Совместно с нашими дипломатическими советниками мы рассмотрели проблемы будущего. Мы будем стремиться к сотрудничеству и активному участию всех стран, больших и малых, народы которых сердцем и разумом посвятили себя, подобно нашим народам, задаче устранения тирании, рабства, угнетения и нетерпимости. Мы будем приветствовать их вступление в мирную семью демократических стран, когда они пожелают это сделать.
Никакая сила в мире не сможет помешать нам уничтожить германские армии на суше, их подводные лодки на море и разрушить их военные заводы с воздуха.
Наше наступление будет беспощадным и нарастающим.
Закончив наши дружественные совещания, мы уверенно ждем того дня, когда все народы мира будут жить свободно, не подвергаясь действию тирании, и в соответствии со своими различными стремлениями и своей совестью.
Мы прибыли сюда с надеждой и решимостью. Мы уезжаем отсюда действительными друзьями по духу и цели.
Р у з в е л ь т
С т а л и н
Ч е р ч и л л ь.
Подписано в Тегеране 1 декабря 1943 года".
Утро 2 декабря было пасмурное и хмурое. Холодало. Ветер кружил по парку багряные листья, вихрил пыль на улицах. У подъезда белокаменного здания советского посольства стояли три "виллиса", сновали фоторепортеры и кинооператоры, пытаясь сквозь кордон охраны проникнуть поближе к площадке, чтобы запечатлеть момент проводов.
С минуты на минуту ждали, когда появится первым отъезжавший президент США. Наконец дверь распахнулась, и слуги–филиппинцы выкатили коляску. В ней сидел Франклин Рузвельт, как всегда улыбающийся, и даже в этот момент не выпускающий изо рта длинный мундштук с сигаретой. Поверх черной накидки, схваченной вверху золотой цепочкой, прикрепленной к пряжкам коляски, спину Рузвельта покрывал клеенчатый плащ. На голове – комом сбитая старомодная шляпа. Этот выдающийся деятель даже внешним видом хотел походить на простого американца. Выглядел Рузвельт усталым, под глазами залегли темные круги, но, преодолевая мучительный недуг, он по–прежнему улыбался, искристо сверкая белками глаз.

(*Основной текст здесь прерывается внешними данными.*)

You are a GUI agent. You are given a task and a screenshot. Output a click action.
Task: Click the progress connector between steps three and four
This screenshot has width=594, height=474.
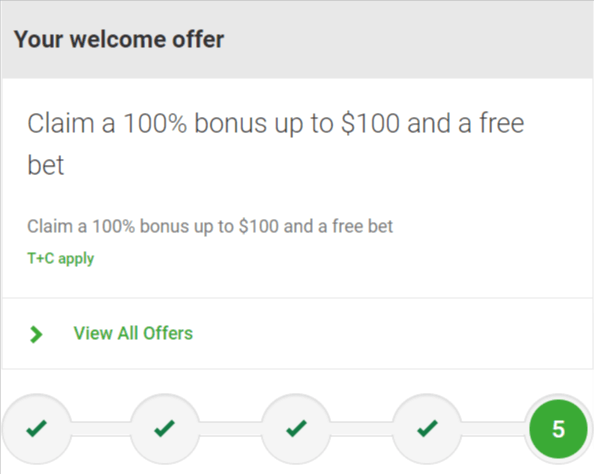[x=361, y=429]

К коляске подошли два американских сержанта, ловко приподняли президента и усадили в рядом стоящий "виллис" на переднее сиденье. Ноги укутали пледом.
Проводить президента вышли Сталин и Черчилль. Неторопливой походкой Сталин приблизился к автомашине, пожал руку Рузвельту, пожелав ему счастливого пути.
– У нас в народе говорят: дорога к дому ближе, – обронил Сталин.
– Это верно, – согласился президент. – Но я думаю, что мы не напрасно пустились в такое дальнее путешествие… Мы проделали здесь хорошую работу. Согласованные решения обеспечат нам победу.
– Теперь уже никто не усомнится в том, что победа за нами, – ответил Сталин, улыбаясь.
"Виллис" тронулся, и Рузвельт поднял правую руку с расставленными указательным и средним пальцами, изображая символ победы – "виктория".
Через минуту–другую распрощался со Сталиным, с другими членами советской делегации и Черчилль. Он отправился в свое посольство, чтобы оттуда уехать на аэродром.
В середине дня покидала город и советская делегация. На аэродроме стояли готовые к взлету двухмоторные пассажирские самолеты. Первой вылетела группа военных, во втором самолете решил лететь Сталин. Остальные самолеты задерживались на аэродроме в ожидании, пока не примут по радио сообщение о том, что второй самолет благополучно приземлился в Баку.
Спала жара с улиц Тегерана. Было прохладно и почему–то немножко грустно жителям столицы Ирана.